''Doğu Türkistan ikinci Endülüs olmak üzere''

Doğu Türkistan''da gerçekleştirilen zulümlere dair bir paylaşımda bulunan Muhammed Emin Yıldırım, "Doğu Türkistan ikinci Endülüs olmak üzere" dedi.

Siyer Vakfı Kurucusu Muhammed Emin Yıldırım hoca, sosyal medya hesabı aracılığıyla Doğu Türkistan'a dair bir paylaşımda bulundu.

Çin güçlerinin Doğu Türkistan'da uyguladığı zulme dikkat çeken Muhammed Emin Yıldırım, "Doğu Türkistan ikinci Endülüs olmak üzere" ifadelerini kullandı.

Muhammed Emin Yıldırım, söz konusu paylaşımında, Doğu Türkistan'da gerçekleştirilen zulümler karşısında başta Müslümanlar olmak üzere tüm dünyanın sessiz kaldığını kaydetti.

Muhammed Emin Yıldırım hocanın söz konusu paylaşımı şu şekilde:

Doğu Türkistan ikinci Endülüs olmak üzere..

Nüfusu yaklaşık 30 milyon olan Doğu Türkistan'ın 4,5 milyonu kamplarda ve hapishanelerde..

21. yüzyılda dünyanın gözü önünde bir millet yok ediliyor ve başta Müslümanlar olmak üzere tüm dünya sadece seyrediyor.

Allah yardımcıları olsun.

Çin'den İnsan Hakları İhlalleri

İnsan Hakları İzleme Örgütü, Çin'in ülkenin kuzeybatısındaki Sincan Uygur Özerk Bölgesi'ndeki Müslüman Uygur Türklerine sistematik insan hakları ihlallerinde bulunduğunu bildirdi.

New York merkezli İnsan Hakları İzleme örgütü daha önce Sincan'da yaşamış ve oradan ayrılmış kişiler, gözaltına alınanlar ve onların yakınları ile yaptıkları mülakatlar sonucu hazırladığı 117 sayfalık raporu, Çin hükümetinin, Müslüman Uygur Türklerine karşı toplu keyfi gözaltı, işkence ve kötü muamelesini ortaya koydu.

Hakaret ve kısıtlamalara maruz kalıyorlar

Raporda, "Bölgede yaşayan 13 milyon Müslüman Uygur Türkü siyasi telkine, kolektif cezalandırmaya, hareket, iletişim ve dini kısıtlamalara maruz kalıyor." ifadesi yer aldı.

HRW Çin Direktörü Sophie Richardson, ''Çin hükümeti, Sincan'da onlarca yıldır görülmemiş bir boyutta insan hakları ihlalleri işliyor.'' değerlendirmesinde bulundu.

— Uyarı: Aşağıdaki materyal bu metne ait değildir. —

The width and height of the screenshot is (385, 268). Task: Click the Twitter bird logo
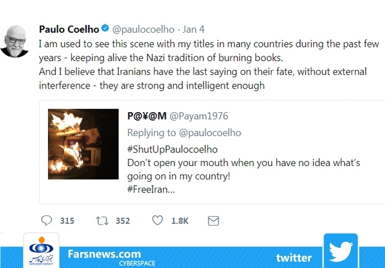[341, 251]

İhlallere son verilmesi çağrısı

Richardson, Sincan'da Müslüman Uygur Türklerine yönelik baskının Birleşmiş Milletler (BM) ve ilgili devletler için önemli bir sınav olduğunu belirterek, bu ihlallere son verilmesi için Çin'e yaptırım uygulanması çağrısı yaptı.

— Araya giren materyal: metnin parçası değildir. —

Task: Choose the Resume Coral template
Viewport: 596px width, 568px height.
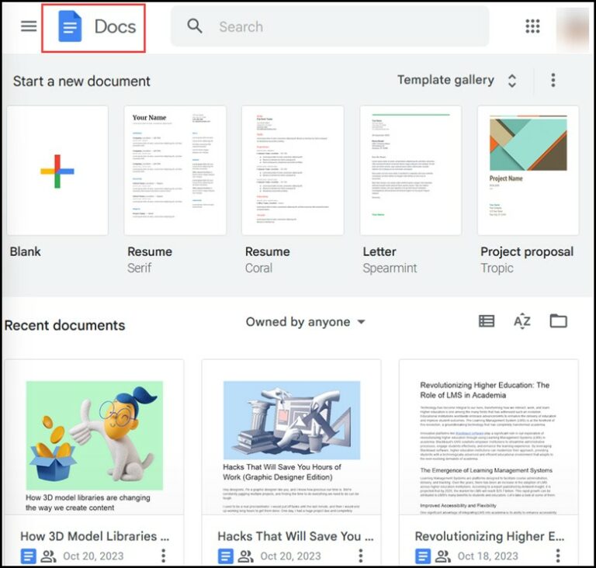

Çin hükümetinin Uygur Türklerine karşı baskısının 2016 yılından beri ''dramatik şekilde'' arttığına dikkat çekilen raporda, Çinli yetkililerin keyfi toplu gözaltıları artırdığı ifade edildi.

Yabancı ülkelerle bağlantılı olduğu ve WhatsApp gibi yabancı iletişim araçlarını kullandıkları gerekçesiyle siyasi eğitim kamplarında tutulduğu tahmin edilen bir milyon Uygur Türkü'nün Mandarin Çincesi öğrenmeye ve Çin Komünist Partisinin propaganda şarkılarını söylemeye zorlandığı ve öğrenemeyenlerin cezalandırıldığı kaydedilen raporda, kamplardaki Uygur Türklerine adil yargılanma hakkı tanınmadığı ve aile ve avukatlarına erişimlerinin olmadığı belirtildi.

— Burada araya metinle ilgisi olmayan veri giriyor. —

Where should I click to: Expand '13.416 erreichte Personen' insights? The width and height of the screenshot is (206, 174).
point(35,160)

Dini uygulamaların emsalsiz şekilde kontrol altında tutulduğu ve yetkililerin bölgede İslam dinini yasakladığına işaret edilen raporda, halkın devamlı gözetim altında tutulduğu ve birbirlerini ''ispiyonlamaya'' teşvik edildiği aktarıldı.

Uygur Türklerine yönelik başlatılan kampanyanın aileleri de birbirinden ayırdığına değinilen raporda, sınırdaki sıkı pasaport kontrolleri nedeniyle çocukların ailelerinden ayrı kaldığı ve Çin hükümetinin Türk Müslümanların yurt dışındaki tanıdıkları ile iletişim kurmasını engellediği ifade edildi.

Çin suçlamaları reddediyor

Çin ise suçlamaları kabul etmiyor. Çin Dışişleri Bakanlığı, Sincan Uygur Özerk Bölgesi'ndeki insan hakları ihlalleri gerekçesiyle ABD'li yetkililerin Çin'e yönelik yaptırım talep etmelerine tepki göstermişti.

Çin Dışişleri Bakanlığı Sözcüsü Hua Çunying, ABD'li yetkililerin Pekin yönetimine Sincan'da insan hakları ihlalleri yaptığı gerekçesiyle yaptırım talep etmelerine ilişkin, Çin'in insan hakları kayıtlarının ABD'den daha iyi durumda olduğunu savunarak, Çin'deki etnik azınlıkların dini özgürlüklerinin kanunlarla korunduğunu savunmuştu.